Figure 5.

Zometa Treatment and Effects of Vγ9Vδ2 T Cells Expressing NKG2D CAR (NKG2Dz)

(A) In vitro cytolytic effects on Zometa-treated tumor cells. Target tumor cells tested were HepG2 human hepatocarcinoma cells, SW480 human colon carcinoma cells, and SKOV3 human ovarian cancer cells. Tumor cells were either pre-treated with 1 μM Zometa (+Zometa) or without Zometa treatment. Effector cells tested include Vγ9Vδ2 T cells (γδ T), γδ T electroporated with mGFP CAR, and γδ T electroporated with NKG2Dz RNA CAR. Delfia EuTDA cytotoxicity assay (3 h EuTDA culturing) was used to assess tumor cell lysis efficiency at an effector to target ratio of 10:1. The results of one representative experiment out of three are shown.

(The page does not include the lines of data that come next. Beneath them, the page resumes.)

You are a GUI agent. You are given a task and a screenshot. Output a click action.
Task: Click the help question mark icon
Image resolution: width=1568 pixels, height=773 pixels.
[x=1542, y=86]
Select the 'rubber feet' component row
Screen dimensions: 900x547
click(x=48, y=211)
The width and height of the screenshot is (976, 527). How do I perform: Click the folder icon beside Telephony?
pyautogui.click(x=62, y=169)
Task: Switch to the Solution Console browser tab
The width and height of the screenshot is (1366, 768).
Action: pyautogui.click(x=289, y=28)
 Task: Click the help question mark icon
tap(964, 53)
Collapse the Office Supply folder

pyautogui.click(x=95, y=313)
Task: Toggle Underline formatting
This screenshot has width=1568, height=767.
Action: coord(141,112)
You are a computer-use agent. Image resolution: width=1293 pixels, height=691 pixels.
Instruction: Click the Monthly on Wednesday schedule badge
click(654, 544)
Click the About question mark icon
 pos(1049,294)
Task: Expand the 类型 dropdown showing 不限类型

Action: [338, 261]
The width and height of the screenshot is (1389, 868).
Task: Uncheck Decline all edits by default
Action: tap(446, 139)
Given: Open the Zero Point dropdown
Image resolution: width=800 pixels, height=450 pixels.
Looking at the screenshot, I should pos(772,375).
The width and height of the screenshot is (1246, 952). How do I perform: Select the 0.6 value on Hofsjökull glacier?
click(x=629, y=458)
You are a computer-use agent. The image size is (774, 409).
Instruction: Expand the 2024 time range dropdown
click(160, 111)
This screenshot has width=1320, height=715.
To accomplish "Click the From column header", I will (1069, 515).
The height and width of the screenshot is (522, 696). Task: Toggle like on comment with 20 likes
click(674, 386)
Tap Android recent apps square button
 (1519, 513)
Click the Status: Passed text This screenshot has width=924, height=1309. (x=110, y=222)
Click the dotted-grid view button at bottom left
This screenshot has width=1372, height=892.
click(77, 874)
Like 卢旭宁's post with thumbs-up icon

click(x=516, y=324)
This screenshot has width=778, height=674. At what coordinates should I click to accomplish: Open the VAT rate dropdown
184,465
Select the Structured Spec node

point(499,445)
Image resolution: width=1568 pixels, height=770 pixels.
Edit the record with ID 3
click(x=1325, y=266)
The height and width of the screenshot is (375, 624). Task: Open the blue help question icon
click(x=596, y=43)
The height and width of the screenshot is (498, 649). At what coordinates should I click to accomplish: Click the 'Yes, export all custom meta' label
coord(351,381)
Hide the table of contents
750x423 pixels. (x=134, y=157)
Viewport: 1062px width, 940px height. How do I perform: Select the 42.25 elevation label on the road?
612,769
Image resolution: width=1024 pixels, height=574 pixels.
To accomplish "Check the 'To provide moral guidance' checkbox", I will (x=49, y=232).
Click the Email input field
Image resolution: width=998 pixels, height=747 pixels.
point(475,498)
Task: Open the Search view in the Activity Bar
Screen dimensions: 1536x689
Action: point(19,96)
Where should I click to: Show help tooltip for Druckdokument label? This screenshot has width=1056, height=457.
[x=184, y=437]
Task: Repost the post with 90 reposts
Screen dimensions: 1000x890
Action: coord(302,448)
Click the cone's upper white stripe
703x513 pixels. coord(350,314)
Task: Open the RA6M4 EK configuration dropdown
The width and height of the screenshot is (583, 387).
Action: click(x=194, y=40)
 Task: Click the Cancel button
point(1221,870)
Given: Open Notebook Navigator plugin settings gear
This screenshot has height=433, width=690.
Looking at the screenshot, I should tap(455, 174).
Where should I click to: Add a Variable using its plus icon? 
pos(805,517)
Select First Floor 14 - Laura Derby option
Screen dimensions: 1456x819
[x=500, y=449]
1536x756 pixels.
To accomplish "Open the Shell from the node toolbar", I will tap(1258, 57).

Data shown are mean ± SD of triplicates. (B) Experimental outline of the animal study. NSG mice (n = 6 per group) were i.p. injected with the SKOV3-Luc human ovarian cancer cells (1 × 10⁷ per mouse). The treatment started 7 days after tumor cell inoculation, twice a week for 3 weeks. Zometa (1 mg/kg) was i.p. injected 1 day before cell injection, followed by 1 × 10⁷ Vγ9Vδ2 T cells per i.p. injection 1 day later. The mice were followed with serial weekly imaging to assess the tumor burden. (C–F) In vivo effects. (C) Tumor burden images by bioluminescent imaging (BLI) on days 7, 28, and 42. (D) Quantitative analysis of SKOV3-luc cell bioluminescence signals obtained in the in vivo experiment. Tumor burden over time by BLI is shown. Each mouse is represented by one line. (E) Kaplan-Meier analysis of survival of the in vivo experiment. Statistical analysis of survival between groups was performed using the log-rank test. (F) Blood human Vγ9Vδ2 T cells. Mouse blood samples were collected 7 days after the last CAR-T cell injection for flow cytometric analysis. Examples of anti-human TCR Pan γδ antibody and anti-human TCR Vδ2 antibody double staining from each group with mean percentages (SD) of human Vγ9Vδ2 T cells are shown. ∗p < 0.05; ∗∗p < 0.01; ∗∗∗p < 0.001; NS, not significant.